Catching? Sales still closed through a larger retailer. Brands could represent their products with badges or other endorsements from the retailer, but their own brand was as visible as rocks in a bucket of mud. All the traffic went back to the retailers’ websites, not the brands. Likewise, any physical advertising salespeople get in these retailers’ brick-and-mortar locations drives consumers right back to big-box stores.
Related: Opportunity for premium inventory amid retail media growth
Let’s finish taming the city
Today, we’re entering another round of advertiser refinement. As consumer data tracking laws evolve to promote privacy, and as the ability to use third-party tracking dies, “personalization” is an overused word.
The new approach, which is important when you think about the volume of products, brands and sales channels we see today; contact.
Retailers understand that they need to work with a larger, more general audience. (Superbowl, anyone?) Success now means ad content that focuses on emotional attachment. It doesn’t matter who the audience is, just that they can relate to the message and that it resonates with the brand.
This focus on emotion makes a huge difference. The study found that clients who have both a positive emotional connection and overall satisfaction with an investment firm are six times more likely to pool their assets with that firm than those who are merely satisfied.
Advertisers who combine emotional connection with first-party retail data will literally change the media landscape.
Amazon, which has tons of data through publisher properties like Twitch and FreeVee (formerly IMDb), is leading the way with this new method. They open up their platform to serve ads from Amazon’s website. While you can still direct buyers to close sales on Amazon, if you’re like most brands, selling direct to the consumer is probably more profitable than paying a fee. If you sell products on Amazon and have a website, they can help drive traffic to your dot-com and close sales there. If you can do it, guess what? You can now collect buyers’ email, shipping and other data to contact buyers.

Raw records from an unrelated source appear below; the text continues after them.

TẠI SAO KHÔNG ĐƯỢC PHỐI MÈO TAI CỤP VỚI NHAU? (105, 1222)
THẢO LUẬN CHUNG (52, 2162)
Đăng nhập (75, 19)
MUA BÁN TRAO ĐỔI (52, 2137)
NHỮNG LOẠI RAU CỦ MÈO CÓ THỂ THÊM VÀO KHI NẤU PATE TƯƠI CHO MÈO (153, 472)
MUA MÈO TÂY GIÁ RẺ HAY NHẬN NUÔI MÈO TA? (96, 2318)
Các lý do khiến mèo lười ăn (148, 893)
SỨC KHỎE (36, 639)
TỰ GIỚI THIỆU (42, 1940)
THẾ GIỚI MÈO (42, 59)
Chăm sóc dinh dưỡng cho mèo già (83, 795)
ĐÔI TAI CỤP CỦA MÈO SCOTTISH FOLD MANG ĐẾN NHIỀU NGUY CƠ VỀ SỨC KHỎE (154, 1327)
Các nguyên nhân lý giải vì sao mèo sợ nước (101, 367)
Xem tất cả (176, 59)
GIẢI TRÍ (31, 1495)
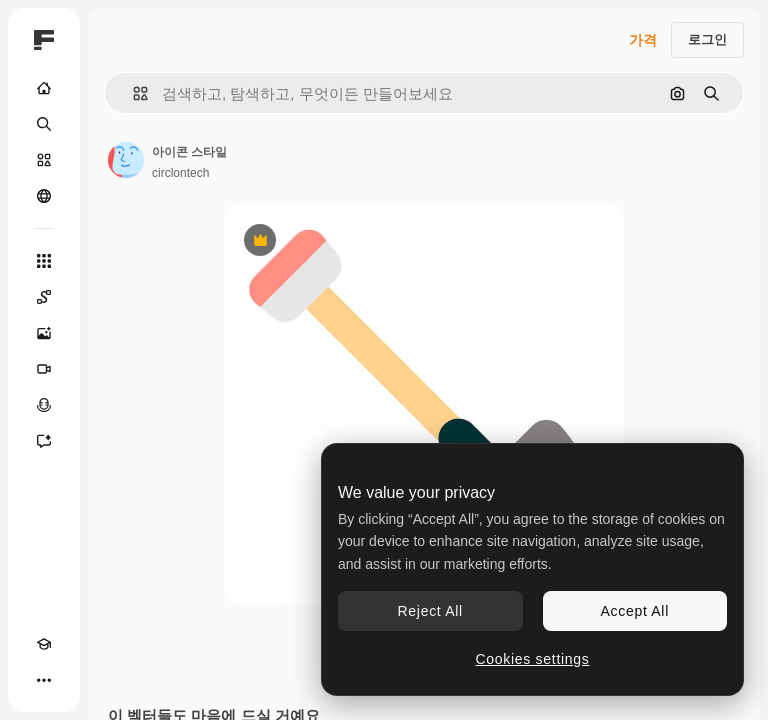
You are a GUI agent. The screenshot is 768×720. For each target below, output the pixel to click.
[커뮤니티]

Related: How to Build Your Digital Marketing Momentum in 2023
A revolution in the digital sky
Now imagine being able to hash your own first-party data from your e-commerce site against the retailer’s first-party data. Imagine using it to identify audiences with a high affinity for your brand who didn’t pull the trigger and buy. Here’s what the future looks like as it evolves to adopt a model that will benefit retail media companies, vendors, brands and consumers. A growing commitment to consumer privacy means relying on this information to offer shoppers security in their transactions.
As retailers prioritize connection over personalization, nothing stops using first-party data to build stronger, more direct customer relationships through actionable measurement. First-party data is transforming media and e-commerce, offering a fun, data-driven journey for those willing to take advantage of it.